Training the three disciplines singularly, while we think is enough, isn’t. It’s the transition between the sports and merging them together that will turn your triathlon experience from a “never again, what was I thinking?” to a “smashed it, when’s the next one?”. And lets face it, we all want to experience the latter.
When it comes to triathlon it isn’t always the fastest person who wins, it’s the person who slows down the least. This comes down to running form and strength, not always being a fast runner.
Some people will adjust quicker than others to this ride-run transition, so you need not worry if it takes you longer than others to adapt, or even if you feel as though you never really ‘master’ it. What is important is to start training your post-ride run legs early on in the piece.
While you may not be gunning for podium glory (and who am I to say you can’t aim high!), it’s important to train like an athlete – treat yourself as if you are a high performing triathlete and you will reap the benefits of a perfectly executed race for you.
The difference between a triathlon run and a standalone running race is that when you enter a running event you are able to run on fresh legs. You’ve likely had a good sleep, a little bit of a warm-up and when the gun goes you’re fresh as a daisy. They’re usually held in the cooler parts of the morning too.
“When it comes to triathlon it isn’t always the fastest person who wins, it’s the person who slows down the least.”
But triathlon? Completely different kettle of fish.
The run will usually be when the day has had a chance to warm up (and for some of you this will be the hottest part of the day), and your legs aren’t fresh – you’ve already swam and cycled anything from 10km to 180km.
Your triathlon run training therefore needs to take these differences into account.
Here are some sessions you can incorporate into your triathlon training to help rid yourself of jellylegs so you can run stronger in your next event.
There are two schools of thought as to why running off the bike is called a brick session. One is because your legs feel like bricks, the other is because of Kiwi Matt Brick, who was a world champion duathlete in the 1990s.
Regardless of its origin, brick sessions will give your legs what they need to go from jelly to slick machines.
A brick session is basically when you are training two disciplines one after the other. You can do a swim-bike brick, to get your body used to cycling straight after the swim (and so practice your transitions in the process) and a bike-run brick.
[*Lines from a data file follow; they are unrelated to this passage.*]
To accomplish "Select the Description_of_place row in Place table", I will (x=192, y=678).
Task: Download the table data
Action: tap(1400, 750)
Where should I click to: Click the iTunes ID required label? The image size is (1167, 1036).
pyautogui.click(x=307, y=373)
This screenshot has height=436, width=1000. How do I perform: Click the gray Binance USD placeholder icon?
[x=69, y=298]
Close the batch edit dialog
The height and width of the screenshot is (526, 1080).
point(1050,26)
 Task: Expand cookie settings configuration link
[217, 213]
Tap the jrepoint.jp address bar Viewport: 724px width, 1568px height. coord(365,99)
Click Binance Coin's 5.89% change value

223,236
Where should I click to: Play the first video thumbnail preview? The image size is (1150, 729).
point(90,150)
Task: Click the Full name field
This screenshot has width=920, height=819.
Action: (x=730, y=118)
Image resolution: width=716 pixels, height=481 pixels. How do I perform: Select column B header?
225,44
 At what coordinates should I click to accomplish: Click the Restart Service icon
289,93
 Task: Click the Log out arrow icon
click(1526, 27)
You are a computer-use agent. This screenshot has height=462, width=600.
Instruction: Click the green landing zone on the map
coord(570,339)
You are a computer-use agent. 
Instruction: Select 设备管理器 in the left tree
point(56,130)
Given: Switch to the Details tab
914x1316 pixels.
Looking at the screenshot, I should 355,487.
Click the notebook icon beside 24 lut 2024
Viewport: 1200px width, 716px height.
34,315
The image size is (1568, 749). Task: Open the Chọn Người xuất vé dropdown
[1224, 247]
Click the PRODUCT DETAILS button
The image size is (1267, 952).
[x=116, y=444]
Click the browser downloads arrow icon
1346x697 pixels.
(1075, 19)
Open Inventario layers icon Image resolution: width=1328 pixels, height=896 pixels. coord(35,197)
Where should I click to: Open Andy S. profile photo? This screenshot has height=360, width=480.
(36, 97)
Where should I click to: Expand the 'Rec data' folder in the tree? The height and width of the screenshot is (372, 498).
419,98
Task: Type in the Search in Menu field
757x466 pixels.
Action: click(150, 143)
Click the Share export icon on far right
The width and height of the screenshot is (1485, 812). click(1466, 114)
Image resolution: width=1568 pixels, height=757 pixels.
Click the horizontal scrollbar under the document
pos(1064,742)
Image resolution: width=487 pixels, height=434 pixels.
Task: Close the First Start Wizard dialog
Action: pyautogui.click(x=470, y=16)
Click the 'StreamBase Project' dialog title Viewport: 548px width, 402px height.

Because these are rather taxing training sets, most training plans will generally feature a session such as these once per fortnight.
Start small, do your usual long bike and then run for just five minutes as soon as you have finished. If you’re training from home just dump your bike where you can, swap shoes and off you go.
The first time won’t be pleasant but I guarantee the feeling will improve. As your training progresses increase the run time. For a sprint tri, depending on your fitness, you can aim to do a bike-run brick of race distance in your race build. If this is your first triathlon then aim for 30 minutes to test out your kit, fuelling etc.
For longer events, such as Ironman, you might want to feature a run of up to 90 minutes off the bike. This type of brick is great to do on a fortnightly basis, so one weekend do a long standalone bike and run and the next week do a long brick.
Indoor Option: Another session which works well is wind trainer based: ride at a moderate intensity for 15 minutes and run for 15 minutes. This set can be repeated up to three times depending on your training block and race distance (a total of 90 mins).
SPLIT BRICK SETS
Otherwise known as a double session day, so bike in the morning and run in the afternoon. You don’t have to run all your runs off the bike and it’s important that you don’t so you don’t risk injury due to fatigued muscles.
Split bricks are a great way of getting all of your training sessions in without putting your body at risk of overtraining. For my coached athletes I like to give them a bike session after work and then a run the next day. If you rode hard enough in your bike session your legs will be glad of the break. It’s important to maintain a good running form and fatigue can wipe out any gains you think you might have made from doing too many brick sessions.
Instead of feeling under internal pressure to run straight off the bike, work out a run/walk interval that you are going to stick to as your legs adjust to being off the bike (for more information on run/walk intervals see Jill Angie’s recent piece). Because it can take 2km or more to feel able to run consistently set yourself intervals. Walk through transition, at a brisk pace and try to run after a minute, or two, just make sure that you stick to whatever time you have set yourself otherwise you will find it hard to get going.
Using these training tricks your next triathlon will leave you wanting more.